Brian Eno - Pic credit goes to exclaim.ca

Brian Eno's Oblique Strategies

from "A Year with Swollen Appendices"
by Brian Eno | ISBN: 0571179959

"The Oblique Strategies are a series of cards - about the size of playing-cards - to be used in creative and problem-solving situations. They come in a black box. Each card carries a single phrase or sentence: the first was "Honour thy error as a hidden intention." The original set was assembled by the painter Peter Schmidt and myself, and arose out of observations of our working processes."

A Set of Oblique Strategies Cards

"The purpose of the cards is to try to derail normal thinking habits when they've proven ineffective, and to suggest new ways of approaching problems. The original box, which we published in 1975, contained 113 cards, but since then some have been omitted and new ones have been added."

"Peter Schmidt died in early 1980, and since then I've been the curator of the Oblique Strategies. They have been published three times in English, and also in French and Japanese. They have also been produced as a floppy disc. No two releases are exactly identical - cards come and go."

A Different Way of Thinking

I am a long-time fan of Brian Eno. The first time that I heard his 1978 release Music for Airports (mp3 sample ), I was hooked for life.

Many Eno fans have heard about the small deck of cards containing creative ways to look at the various conundrums we face day to day. Called "Oblique Strategies", the original deck of cards was created as a way for the artist to work under a specific set of principles. If you're working on an issue, creative or otherwise, stop what you're doing and draw a card from the deck. Then consider the statement on the card and try to apply it to your particular situation.
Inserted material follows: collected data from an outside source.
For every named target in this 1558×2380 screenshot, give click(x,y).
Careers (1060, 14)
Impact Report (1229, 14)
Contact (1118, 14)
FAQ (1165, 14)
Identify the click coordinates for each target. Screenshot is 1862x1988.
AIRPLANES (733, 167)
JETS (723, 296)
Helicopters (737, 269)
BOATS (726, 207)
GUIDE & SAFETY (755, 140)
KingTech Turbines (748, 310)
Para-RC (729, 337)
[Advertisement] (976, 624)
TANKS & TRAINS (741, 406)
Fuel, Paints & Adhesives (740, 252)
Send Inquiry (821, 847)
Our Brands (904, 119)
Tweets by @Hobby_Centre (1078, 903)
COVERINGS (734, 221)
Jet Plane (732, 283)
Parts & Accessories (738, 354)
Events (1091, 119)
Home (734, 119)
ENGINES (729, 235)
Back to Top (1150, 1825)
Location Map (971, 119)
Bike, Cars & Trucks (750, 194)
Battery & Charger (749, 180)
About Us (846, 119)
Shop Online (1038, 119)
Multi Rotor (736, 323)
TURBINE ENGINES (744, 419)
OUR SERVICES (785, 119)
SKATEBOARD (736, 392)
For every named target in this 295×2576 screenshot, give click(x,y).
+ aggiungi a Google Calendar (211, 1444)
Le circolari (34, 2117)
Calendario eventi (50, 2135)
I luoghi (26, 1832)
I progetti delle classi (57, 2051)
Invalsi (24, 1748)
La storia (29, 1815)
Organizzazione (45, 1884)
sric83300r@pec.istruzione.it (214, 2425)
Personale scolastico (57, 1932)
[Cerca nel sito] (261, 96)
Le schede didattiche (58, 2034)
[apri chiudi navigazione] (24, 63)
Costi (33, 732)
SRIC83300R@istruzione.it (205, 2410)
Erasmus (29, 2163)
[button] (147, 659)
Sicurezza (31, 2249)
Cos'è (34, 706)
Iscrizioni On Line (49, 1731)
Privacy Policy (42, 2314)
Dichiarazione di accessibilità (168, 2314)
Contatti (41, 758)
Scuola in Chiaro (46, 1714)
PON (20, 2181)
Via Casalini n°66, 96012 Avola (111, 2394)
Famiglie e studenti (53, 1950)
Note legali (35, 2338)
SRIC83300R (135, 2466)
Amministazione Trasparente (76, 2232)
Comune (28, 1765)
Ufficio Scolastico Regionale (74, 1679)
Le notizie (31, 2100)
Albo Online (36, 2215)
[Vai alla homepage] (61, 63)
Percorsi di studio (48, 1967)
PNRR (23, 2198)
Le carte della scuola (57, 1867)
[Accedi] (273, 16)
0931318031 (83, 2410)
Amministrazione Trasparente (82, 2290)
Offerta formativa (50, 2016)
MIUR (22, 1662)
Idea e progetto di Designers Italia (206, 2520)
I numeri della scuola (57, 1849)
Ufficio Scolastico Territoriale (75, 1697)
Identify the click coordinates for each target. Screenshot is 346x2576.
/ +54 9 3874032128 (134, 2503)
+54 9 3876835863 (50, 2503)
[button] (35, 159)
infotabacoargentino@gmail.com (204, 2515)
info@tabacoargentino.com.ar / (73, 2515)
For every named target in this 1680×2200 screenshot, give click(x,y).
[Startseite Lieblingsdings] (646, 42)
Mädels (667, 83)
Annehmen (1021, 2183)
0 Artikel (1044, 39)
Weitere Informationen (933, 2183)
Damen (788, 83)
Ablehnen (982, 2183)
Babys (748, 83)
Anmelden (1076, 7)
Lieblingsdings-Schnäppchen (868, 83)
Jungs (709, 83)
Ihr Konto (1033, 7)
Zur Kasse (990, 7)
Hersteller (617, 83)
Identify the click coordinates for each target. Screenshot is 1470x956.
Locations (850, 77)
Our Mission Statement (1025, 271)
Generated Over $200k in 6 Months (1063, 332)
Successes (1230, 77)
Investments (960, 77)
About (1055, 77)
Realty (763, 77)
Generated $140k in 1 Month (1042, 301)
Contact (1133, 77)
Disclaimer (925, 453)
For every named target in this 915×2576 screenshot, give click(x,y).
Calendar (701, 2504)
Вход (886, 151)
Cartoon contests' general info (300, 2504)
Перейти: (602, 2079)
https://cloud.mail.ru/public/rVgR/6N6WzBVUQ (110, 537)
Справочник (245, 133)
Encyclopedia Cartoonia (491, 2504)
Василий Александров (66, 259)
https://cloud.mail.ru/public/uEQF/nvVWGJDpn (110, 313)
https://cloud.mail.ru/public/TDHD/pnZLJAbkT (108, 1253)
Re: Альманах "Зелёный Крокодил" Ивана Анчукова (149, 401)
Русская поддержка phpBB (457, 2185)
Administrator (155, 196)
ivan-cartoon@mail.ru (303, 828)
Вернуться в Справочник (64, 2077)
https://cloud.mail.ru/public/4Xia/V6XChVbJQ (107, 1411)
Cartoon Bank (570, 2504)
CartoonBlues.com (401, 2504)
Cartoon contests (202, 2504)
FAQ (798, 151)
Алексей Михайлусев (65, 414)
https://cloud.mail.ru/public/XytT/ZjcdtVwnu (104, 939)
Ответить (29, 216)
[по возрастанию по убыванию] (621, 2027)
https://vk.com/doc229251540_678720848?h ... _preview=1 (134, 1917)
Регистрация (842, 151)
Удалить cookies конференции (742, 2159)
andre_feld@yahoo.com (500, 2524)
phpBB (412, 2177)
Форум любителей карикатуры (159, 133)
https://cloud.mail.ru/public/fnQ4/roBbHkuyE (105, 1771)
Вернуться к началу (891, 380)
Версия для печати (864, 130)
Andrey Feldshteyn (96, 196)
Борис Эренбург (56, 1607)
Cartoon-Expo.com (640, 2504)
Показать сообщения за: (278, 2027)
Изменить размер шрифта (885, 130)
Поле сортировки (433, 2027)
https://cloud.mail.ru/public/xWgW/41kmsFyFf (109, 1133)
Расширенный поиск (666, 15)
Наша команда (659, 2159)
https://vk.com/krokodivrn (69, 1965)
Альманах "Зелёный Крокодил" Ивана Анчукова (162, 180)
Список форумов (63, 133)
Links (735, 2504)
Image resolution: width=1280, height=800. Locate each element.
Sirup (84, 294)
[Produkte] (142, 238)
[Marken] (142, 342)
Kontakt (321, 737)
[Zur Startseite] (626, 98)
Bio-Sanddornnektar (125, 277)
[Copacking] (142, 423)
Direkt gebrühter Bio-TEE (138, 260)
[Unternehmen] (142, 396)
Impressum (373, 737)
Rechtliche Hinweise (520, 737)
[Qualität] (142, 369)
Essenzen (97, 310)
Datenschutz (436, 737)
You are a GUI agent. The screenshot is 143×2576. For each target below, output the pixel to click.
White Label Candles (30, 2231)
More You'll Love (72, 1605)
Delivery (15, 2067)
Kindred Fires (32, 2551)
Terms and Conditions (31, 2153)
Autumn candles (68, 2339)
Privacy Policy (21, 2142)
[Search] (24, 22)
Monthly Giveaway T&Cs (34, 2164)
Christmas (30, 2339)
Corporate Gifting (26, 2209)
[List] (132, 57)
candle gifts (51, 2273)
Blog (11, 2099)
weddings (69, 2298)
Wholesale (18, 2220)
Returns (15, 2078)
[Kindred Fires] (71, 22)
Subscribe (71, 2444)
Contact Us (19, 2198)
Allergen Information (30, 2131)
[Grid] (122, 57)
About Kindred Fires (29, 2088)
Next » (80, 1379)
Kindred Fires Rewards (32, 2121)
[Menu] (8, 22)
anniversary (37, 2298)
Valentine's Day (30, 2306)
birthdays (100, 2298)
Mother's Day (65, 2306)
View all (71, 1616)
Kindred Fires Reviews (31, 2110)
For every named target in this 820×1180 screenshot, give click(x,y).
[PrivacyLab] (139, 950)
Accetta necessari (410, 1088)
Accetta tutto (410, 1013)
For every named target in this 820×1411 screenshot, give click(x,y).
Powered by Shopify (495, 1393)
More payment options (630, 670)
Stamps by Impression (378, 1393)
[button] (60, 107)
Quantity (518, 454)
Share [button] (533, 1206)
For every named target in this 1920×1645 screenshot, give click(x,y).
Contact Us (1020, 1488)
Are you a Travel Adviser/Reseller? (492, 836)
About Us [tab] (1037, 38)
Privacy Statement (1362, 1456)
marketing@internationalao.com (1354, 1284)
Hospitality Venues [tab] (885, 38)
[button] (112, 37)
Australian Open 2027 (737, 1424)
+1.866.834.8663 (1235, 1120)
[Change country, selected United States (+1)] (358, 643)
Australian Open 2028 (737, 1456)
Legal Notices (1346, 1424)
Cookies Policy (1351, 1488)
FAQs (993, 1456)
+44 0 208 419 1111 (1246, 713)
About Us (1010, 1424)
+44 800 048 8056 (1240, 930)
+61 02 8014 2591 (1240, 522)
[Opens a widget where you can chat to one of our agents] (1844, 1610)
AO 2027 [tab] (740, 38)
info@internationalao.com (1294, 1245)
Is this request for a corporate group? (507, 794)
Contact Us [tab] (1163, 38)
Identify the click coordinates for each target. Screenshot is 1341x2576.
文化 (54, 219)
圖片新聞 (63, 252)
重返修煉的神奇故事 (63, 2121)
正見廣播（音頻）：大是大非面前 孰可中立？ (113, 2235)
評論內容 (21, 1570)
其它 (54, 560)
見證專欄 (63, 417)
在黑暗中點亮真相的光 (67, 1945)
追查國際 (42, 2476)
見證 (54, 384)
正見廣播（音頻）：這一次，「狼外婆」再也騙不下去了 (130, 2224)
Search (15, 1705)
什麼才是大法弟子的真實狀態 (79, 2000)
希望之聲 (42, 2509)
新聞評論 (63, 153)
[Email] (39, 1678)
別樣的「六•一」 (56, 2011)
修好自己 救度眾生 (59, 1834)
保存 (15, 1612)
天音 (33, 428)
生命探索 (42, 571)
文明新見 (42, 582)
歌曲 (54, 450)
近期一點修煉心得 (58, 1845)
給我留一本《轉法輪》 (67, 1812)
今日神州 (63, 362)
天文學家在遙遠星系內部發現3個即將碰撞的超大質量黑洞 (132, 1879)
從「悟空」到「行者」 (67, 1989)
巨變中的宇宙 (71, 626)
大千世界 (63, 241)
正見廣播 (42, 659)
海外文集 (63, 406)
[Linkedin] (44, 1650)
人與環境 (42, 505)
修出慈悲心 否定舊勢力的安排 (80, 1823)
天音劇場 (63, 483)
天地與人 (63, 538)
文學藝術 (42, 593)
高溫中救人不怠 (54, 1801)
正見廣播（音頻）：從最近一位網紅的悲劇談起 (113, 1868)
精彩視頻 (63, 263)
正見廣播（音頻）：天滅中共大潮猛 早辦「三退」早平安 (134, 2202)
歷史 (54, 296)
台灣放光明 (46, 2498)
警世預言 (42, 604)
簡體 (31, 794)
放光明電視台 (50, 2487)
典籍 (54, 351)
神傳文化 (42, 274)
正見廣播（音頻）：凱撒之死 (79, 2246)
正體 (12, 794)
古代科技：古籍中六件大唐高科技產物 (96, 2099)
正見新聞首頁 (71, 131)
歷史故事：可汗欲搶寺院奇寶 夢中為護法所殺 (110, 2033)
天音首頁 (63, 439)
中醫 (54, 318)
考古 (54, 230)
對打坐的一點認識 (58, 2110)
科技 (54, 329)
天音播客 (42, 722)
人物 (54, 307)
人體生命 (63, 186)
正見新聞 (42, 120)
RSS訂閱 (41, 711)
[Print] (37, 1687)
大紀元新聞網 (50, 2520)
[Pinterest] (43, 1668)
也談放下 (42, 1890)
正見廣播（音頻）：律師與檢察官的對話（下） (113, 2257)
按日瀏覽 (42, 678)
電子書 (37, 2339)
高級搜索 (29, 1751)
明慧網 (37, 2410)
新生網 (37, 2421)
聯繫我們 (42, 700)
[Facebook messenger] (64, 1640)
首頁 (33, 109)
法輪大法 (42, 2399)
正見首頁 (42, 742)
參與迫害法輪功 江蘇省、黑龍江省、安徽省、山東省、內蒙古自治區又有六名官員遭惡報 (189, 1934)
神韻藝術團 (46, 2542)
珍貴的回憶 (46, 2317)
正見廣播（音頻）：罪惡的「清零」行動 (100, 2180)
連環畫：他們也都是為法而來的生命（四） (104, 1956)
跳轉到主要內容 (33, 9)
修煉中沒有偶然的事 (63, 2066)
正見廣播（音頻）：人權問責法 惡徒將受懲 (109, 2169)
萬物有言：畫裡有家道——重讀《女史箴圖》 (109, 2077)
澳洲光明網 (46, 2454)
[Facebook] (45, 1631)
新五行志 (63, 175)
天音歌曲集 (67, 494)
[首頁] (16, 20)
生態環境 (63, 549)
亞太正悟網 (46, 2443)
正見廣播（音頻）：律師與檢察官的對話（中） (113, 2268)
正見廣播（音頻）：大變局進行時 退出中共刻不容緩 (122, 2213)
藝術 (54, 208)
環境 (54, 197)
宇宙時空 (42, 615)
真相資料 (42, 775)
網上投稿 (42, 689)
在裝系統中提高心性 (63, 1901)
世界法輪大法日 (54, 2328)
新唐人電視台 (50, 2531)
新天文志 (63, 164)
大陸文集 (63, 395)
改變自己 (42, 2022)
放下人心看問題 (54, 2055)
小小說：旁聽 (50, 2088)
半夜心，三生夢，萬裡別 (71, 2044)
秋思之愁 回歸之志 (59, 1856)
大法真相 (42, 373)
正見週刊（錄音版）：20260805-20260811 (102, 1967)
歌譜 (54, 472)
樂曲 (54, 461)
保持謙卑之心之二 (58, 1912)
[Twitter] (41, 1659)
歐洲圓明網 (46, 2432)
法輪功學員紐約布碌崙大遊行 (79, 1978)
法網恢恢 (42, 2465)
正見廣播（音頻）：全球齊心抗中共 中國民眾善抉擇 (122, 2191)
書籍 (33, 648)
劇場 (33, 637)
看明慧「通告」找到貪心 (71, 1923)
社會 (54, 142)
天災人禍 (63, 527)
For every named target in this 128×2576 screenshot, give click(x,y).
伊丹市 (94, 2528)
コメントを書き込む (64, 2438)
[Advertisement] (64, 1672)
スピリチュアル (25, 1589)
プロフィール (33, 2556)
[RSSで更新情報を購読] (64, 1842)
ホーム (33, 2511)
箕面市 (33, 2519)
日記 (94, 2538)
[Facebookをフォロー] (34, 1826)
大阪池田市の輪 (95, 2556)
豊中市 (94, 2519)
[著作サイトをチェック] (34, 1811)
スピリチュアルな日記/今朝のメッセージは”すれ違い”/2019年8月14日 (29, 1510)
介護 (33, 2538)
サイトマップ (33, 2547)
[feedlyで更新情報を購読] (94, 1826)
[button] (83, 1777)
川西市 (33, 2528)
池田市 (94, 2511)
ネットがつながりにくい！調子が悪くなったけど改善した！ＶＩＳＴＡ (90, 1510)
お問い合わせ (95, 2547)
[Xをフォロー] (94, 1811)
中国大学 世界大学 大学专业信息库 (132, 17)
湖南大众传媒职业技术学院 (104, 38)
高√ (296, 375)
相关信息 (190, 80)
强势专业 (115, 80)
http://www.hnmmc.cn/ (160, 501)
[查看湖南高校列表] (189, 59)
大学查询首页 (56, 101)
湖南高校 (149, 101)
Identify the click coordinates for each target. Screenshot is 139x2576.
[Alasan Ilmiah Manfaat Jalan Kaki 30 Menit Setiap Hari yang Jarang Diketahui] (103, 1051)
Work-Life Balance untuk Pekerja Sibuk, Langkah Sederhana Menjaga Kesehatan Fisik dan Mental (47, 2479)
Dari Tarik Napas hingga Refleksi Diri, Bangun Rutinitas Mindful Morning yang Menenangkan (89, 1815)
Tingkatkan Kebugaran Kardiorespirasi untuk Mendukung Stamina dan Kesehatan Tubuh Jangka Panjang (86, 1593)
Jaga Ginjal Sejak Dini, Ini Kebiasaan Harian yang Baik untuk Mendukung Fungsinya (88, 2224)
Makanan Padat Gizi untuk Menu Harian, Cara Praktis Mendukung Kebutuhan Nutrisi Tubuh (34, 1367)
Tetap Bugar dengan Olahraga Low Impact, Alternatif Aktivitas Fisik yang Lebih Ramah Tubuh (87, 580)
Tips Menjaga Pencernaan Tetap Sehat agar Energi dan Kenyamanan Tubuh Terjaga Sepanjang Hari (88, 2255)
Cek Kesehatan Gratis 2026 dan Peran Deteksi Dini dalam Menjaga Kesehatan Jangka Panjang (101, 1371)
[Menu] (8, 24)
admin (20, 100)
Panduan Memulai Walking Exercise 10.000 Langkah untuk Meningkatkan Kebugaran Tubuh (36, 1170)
In terms of web site design, a simple statement like "Be extravagant" can unlock that burst of inspiration missing from the equation.

Gregory Taylor has a great web site about the Oblique Strategies, and he has this to say about the strategies:

The deck itself had its origins in the discovery by Brian Eno that both he and his friend Peter Schmidt (a British painter whose works grace the cover of "Evening Star" and whose watercolours decorated the back LP cover of Eno's "Before and After Science" and also appeared as full-size prints in a small number of the original releases) tended to keep a set of basic working principles which guided them through the kinds of moments of pressure - either working through a heavy painting session or watching the clock tick while you're running up a big buck studio bill. Both Schmidt and Eno realized that the pressures of time tended to steer them away from the ways of thinking they found most productive when the pressure was off. The Strategies were, then, a way to remind themselves of those habits of thinking - to jog the mind.

Over time, multiple editions of the Oblique Strategies have been released, the most recent being the 5th set. Very hard to find, the actual deck of cards is usually best tracked down at eBay or some other such auction site. Google around and maybe you'll be lucky enough to find your very own set.